* [Prompt]: Exact copy, no pictures: set down the lines from the one holding "Given: Click account" through the final line of the records below.

* [Record excerpts]:
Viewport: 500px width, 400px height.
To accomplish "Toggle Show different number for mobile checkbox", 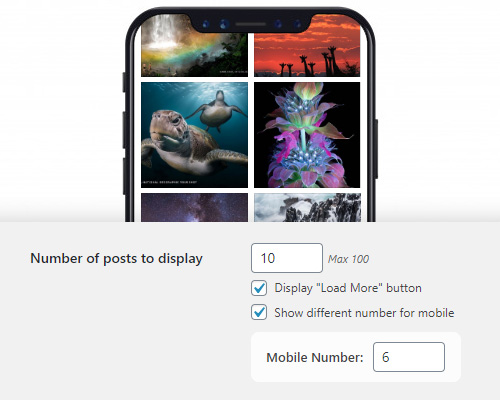I will [259, 312].
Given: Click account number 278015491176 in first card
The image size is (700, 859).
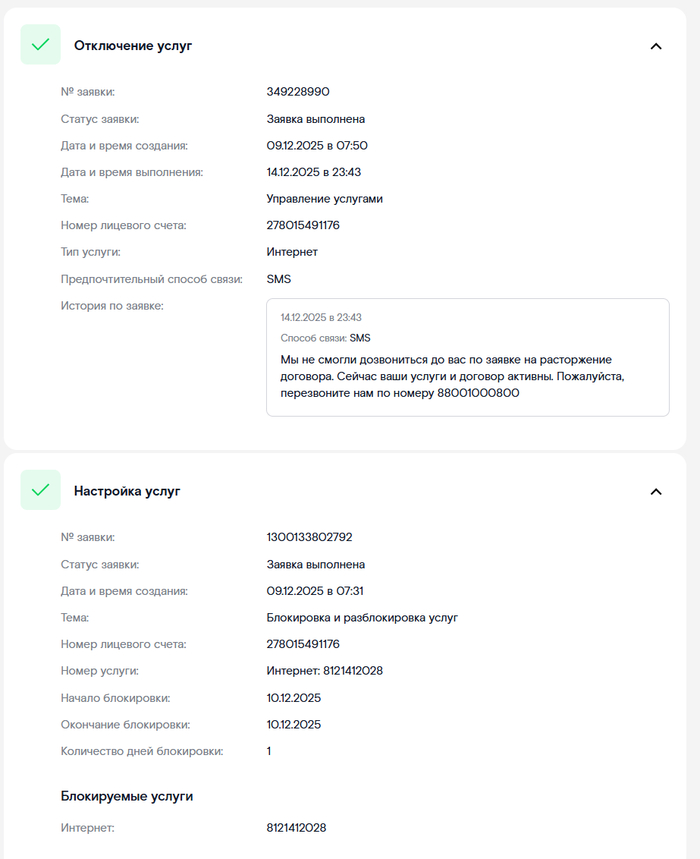Looking at the screenshot, I should (305, 225).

* [Answer below]:
Given: Click account number 278015491176 in first card
The image size is (700, 859).
Looking at the screenshot, I should (305, 225).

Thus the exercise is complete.